**Task directions**
Copy everything from "APS Manuscript Number" down to "18 July 1995." word for word from the abstract on platelet-activating factor and capillary filtration.

### Document excerpt

Mechanisms underlying enhanced capillary filtration induced by platelet activating factor. Harris, Norman R., D. Neil Granger. Department of Physiology and Biophysics,Louisiana State University Medical Center, Shreveport, Louisiana
APStracts 2:0298H, 1995.
Fluid filtration rate (Jv/S) from rat mesenteric capillaries was measured prior to and following platelet-activating factor (PAF) superfusion, a model of acute inflammation. Jv/S increased from a baseline value of .015 +/- .003 to .033 +/- .003 [mu]m/s (N=7 rats, p&LT.001) during PAF superfusion. Measurements of arteriolar pressure with a servo-nulling pressure system suggest that the dominant factor causing the increase in Jv/S during PAF superfusion is increased capillary permeability, rather than an increase in pressure. Jv/S did not increase when PAF superfusion was preceded by administration of the radical scavenging enzymes catalase and superoxide dismutase, implicating a role for oxygen radicals in the PAF-induced capillary filtration. In another series of studies, three experiments were performed, i.e., PAF superfusion alone or PAF superfusion plus treatment with either a soluble form of sialyl -Lewisx (SLex) or a nonbinding form of SLex (SLN). These experiments revealed that the increased Jv/S normally elicited by PAF is significantly blunted by administration of soluble SLex, but not by the control oligosaccharide SLN. The results of this study invoke a role for oxygen free radicals and selectins (ligands for SLex) in the enhanced capillary fluid filtration elicited by PAF.

Received 8 December 1994; accepted in final form 30 June 1995.
APS Manuscript Number H1074-4.
Article publication pending Am. J. Physiol. (Heart Circ. Physiology).
ISSN 1080-4757 Copyright 1995 The American Physiological Society.
Published in APStracts on 18 July 1995.

######
### Dataset excerpt

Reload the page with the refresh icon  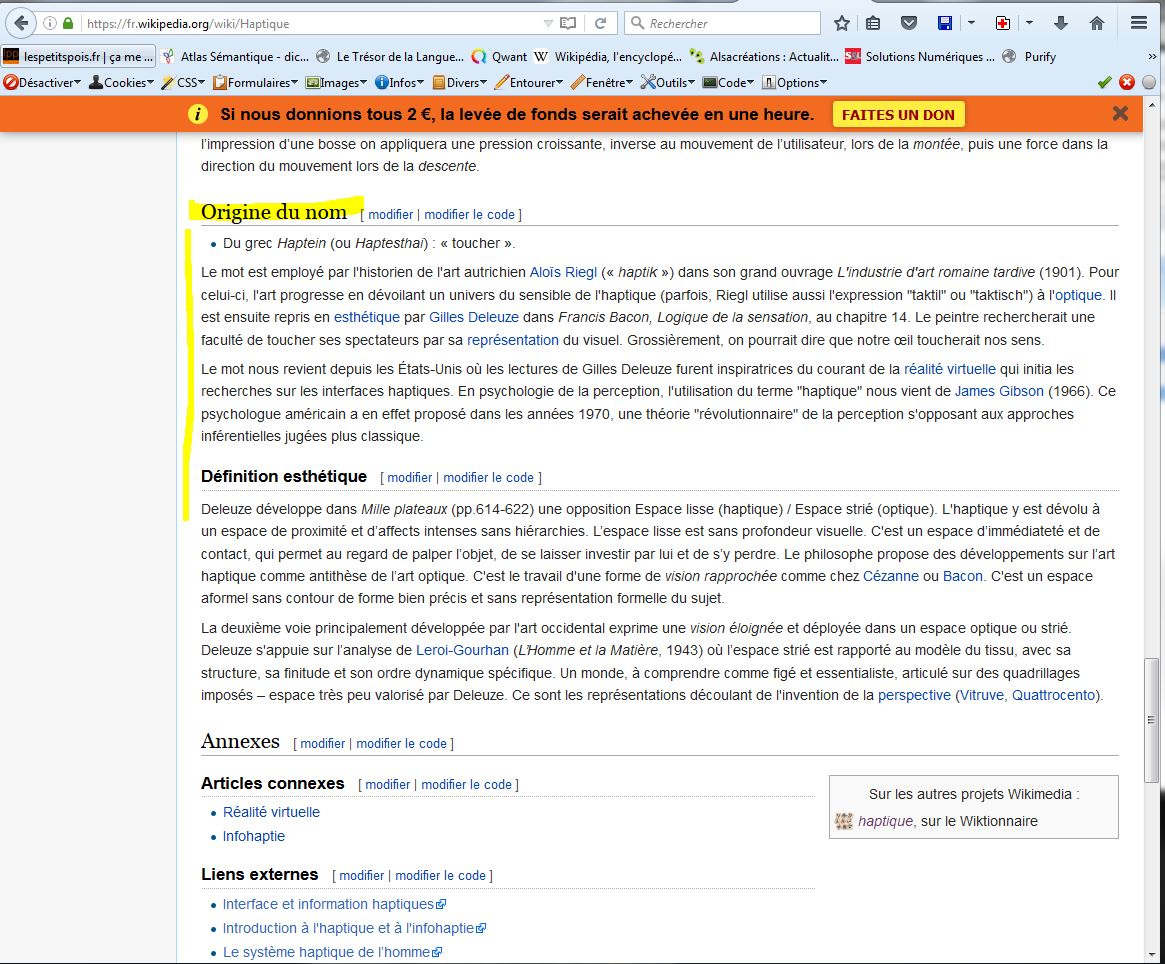600,23
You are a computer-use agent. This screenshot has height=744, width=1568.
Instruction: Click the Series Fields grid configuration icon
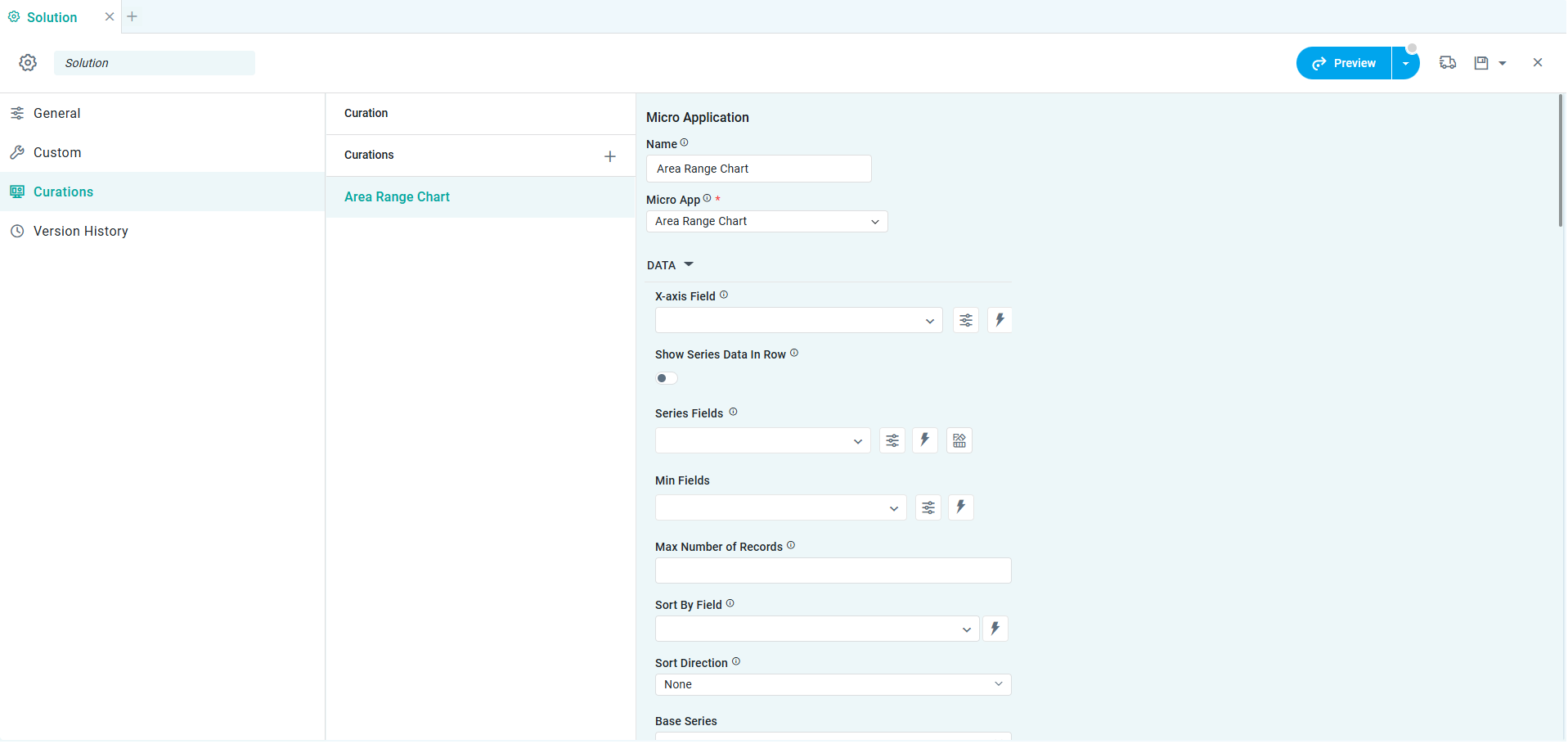click(x=959, y=440)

######

**Response to the exercise**
APS Manuscript Number H1074-4.
Article publication pending Am. J. Physiol. (Heart Circ. Physiology).
ISSN 1080-4757 Copyright 1995 The American Physiological Society.
Published in APStracts on 18 July 1995.